Website Audit Findings
Limited brand information
The site provided almost no context about Sharp as a company or brand.
Incomplete product catalogue
Many Sharp products were entirely absent from the website listing.
No social media presence
Zero active social channels — a missed opportunity for user engagement.
Real Customer Questions — Amazon & Target
These are real questions posted by Sharp clock customers. The pattern was impossible to ignore.
“When you set the time, can you go forward or backwards to easily just go earlier a little without having to go all the way around?”
— Phil, Dec 2017
“How do you adjust the LED dimmer?”
— JC, Jul 2018
“How do you set the time?”
— Sho, Dec 2017
“Can the night light be turned off?”
— IGP, Jun 2020
“Does the red dot mean PM or AM?”
— Sleepy Head, Mar 2020
“Can I manually turn the alarm on/off during weekends without waking up to turn it off?”
— llc812, Mar 2021
The Existing User Manual

Existing Manual — Key Limitations
Heavily text-based with no visual guidance
Instructions are difficult to follow, especially for non-tech-savvy users
Engagement is low — many users skip the manual entirely
Updates or revisions to printed content are slow and inefficient
Design Challenge
Research Insights
Customers interacted with their clocks first and consulted instructions only when stuck. Any support solution needed to meet them in that moment — not before it.
Non-tech-savvy users — seniors, parents — needed to see, not just read. A visual, interactive approach would serve the actual audience far better than text alone.
Users searched for help on Amazon and Target product pages. Centralising support within the product experience meant they would find answers where they already were.
Design

Lo-fi Wireframes
Low-fidelity wireframes helped quickly explore layout ideas and task flows before committing to visual direction.

UI Kit
Built on Sharp's existing brand colours and typography, restructured to feel clean, consistent, and modern across all screen sizes.

Hi-fi Wireframes
High-fidelity screens brought the experience to life with final visuals, refined interactions, and real content — aligned to the UI kit for visual consistency across desktop and mobile.
The final experience centred on reducing confusion at every touchpoint — from the first button click to finding a specific answer.
A digital replica of the physical product. Users click any button and immediately see what it does, in real time. All buttons on the product are supported.
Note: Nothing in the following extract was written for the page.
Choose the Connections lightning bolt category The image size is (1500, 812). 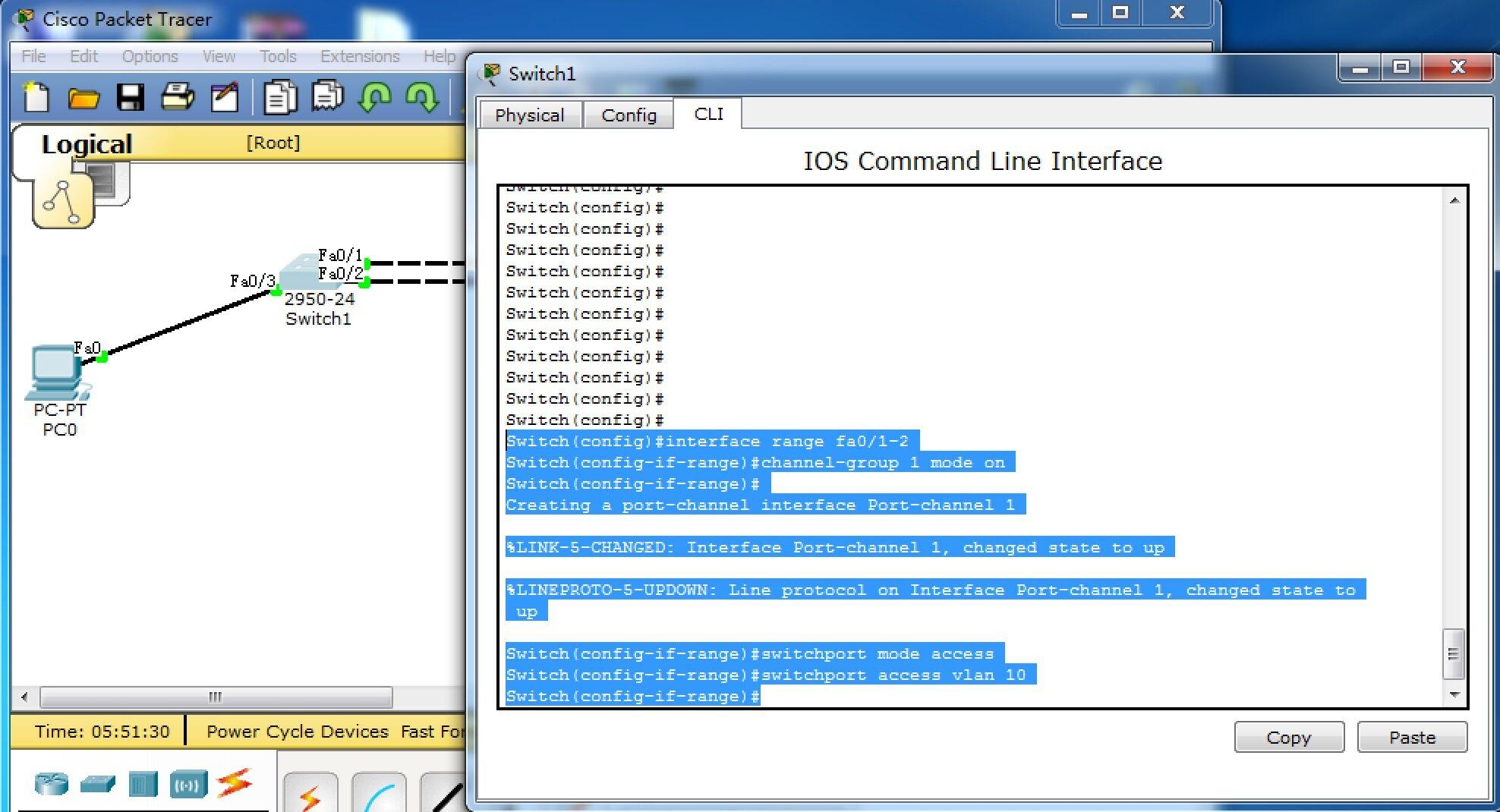click(235, 783)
Access to YouTube tutorials directly within the page. Key moments are highlighted at the bottom so users can jump straight to the answer for their specific question — no scrubbing required.

Frequently asked questions are surfaced directly alongside the virtual clock, answering the most common queries without requiring a support call.

Grounding the solution in real Amazon and Target reviews gave the design credibility and focus.
The click-based virtual clock let users learn by doing — closely mirroring real-world interaction.
Step-by-step contextual guidance reduced cognitive load and addressed the most common confusion points.
Integrating video support with timestamps made self-service feel immediate and genuinely useful.
Focus more on making interactions intuitive so users can understand key actions with minimal guidance.
Refine visual affordances to reduce reliance on explanatory prompts.
Rely more on natural interaction patterns rather than instructional overlays.
Expand usability testing to a broader and more diverse user group.
Explore progressive disclosure to reduce onboarding dependency.
Measure long-term effectiveness by tracking reduction in customer support inquiries.
Extend the virtual clock approach to other consumer devices with high support demand.
Biggest Learning
Product confusion is directly tied to support burden. What appeared to be a simple physical product became difficult to use because users lacked clear, guided instruction. This project reinforced how digital experiences can serve as effective extensions of physical products — reducing frustration while minimising dependency on customer support.